Given data:
▬▬▬

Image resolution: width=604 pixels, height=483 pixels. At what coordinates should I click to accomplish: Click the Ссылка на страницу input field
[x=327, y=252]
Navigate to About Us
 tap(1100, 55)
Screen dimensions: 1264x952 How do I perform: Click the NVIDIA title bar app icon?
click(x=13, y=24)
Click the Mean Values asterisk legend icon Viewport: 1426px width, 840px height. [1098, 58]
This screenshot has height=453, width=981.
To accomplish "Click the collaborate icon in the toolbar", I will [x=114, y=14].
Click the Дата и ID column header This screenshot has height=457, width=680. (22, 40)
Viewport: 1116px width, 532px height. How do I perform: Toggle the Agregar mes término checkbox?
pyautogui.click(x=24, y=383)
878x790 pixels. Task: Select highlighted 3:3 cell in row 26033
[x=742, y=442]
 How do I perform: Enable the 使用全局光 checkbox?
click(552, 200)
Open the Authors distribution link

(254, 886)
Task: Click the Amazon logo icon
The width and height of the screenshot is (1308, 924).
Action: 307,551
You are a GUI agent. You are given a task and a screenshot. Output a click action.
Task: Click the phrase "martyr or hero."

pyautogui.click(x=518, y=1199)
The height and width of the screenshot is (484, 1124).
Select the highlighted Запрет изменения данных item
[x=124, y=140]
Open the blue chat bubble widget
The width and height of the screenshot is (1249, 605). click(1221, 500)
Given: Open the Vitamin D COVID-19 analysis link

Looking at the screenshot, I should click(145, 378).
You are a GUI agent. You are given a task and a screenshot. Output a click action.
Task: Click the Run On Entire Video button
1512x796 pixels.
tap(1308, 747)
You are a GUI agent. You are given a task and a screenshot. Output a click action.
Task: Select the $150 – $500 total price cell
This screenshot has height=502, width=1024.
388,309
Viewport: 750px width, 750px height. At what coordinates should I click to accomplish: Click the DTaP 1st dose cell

▬▬▬

What you need to do: Please write the listing out again, matching each line exactly.

Problem solution:
Image resolution: width=604 pixels, height=483 pixels. At what coordinates should I click to accomplish: Click the Ссылка на страницу input field
[x=327, y=252]
Navigate to About Us
 tap(1100, 55)
Screen dimensions: 1264x952 How do I perform: Click the NVIDIA title bar app icon?
click(x=13, y=24)
Click the Mean Values asterisk legend icon Viewport: 1426px width, 840px height. [1098, 58]
This screenshot has height=453, width=981.
To accomplish "Click the collaborate icon in the toolbar", I will [x=114, y=14].
Click the Дата и ID column header This screenshot has height=457, width=680. (22, 40)
Viewport: 1116px width, 532px height. How do I perform: Toggle the Agregar mes término checkbox?
pyautogui.click(x=24, y=383)
878x790 pixels. Task: Select highlighted 3:3 cell in row 26033
[x=742, y=442]
 How do I perform: Enable the 使用全局光 checkbox?
click(552, 200)
Open the Authors distribution link

(254, 886)
Task: Click the Amazon logo icon
The width and height of the screenshot is (1308, 924).
Action: 307,551
You are a GUI agent. You are given a task and a screenshot. Output a click action.
Task: Click the phrase "martyr or hero."

pyautogui.click(x=518, y=1199)
The height and width of the screenshot is (484, 1124).
Select the highlighted Запрет изменения данных item
[x=124, y=140]
Open the blue chat bubble widget
The width and height of the screenshot is (1249, 605). click(1221, 500)
Given: Open the Vitamin D COVID-19 analysis link

Looking at the screenshot, I should click(145, 378).
You are a GUI agent. You are given a task and a screenshot. Output a click action.
Task: Click the Run On Entire Video button
1512x796 pixels.
tap(1308, 747)
You are a GUI agent. You are given a task and a screenshot. Output a click action.
Task: Select the $150 – $500 total price cell
This screenshot has height=502, width=1024.
388,309
Viewport: 750px width, 750px height. At what coordinates should I click to accomplish: Click the DTaP 1st dose cell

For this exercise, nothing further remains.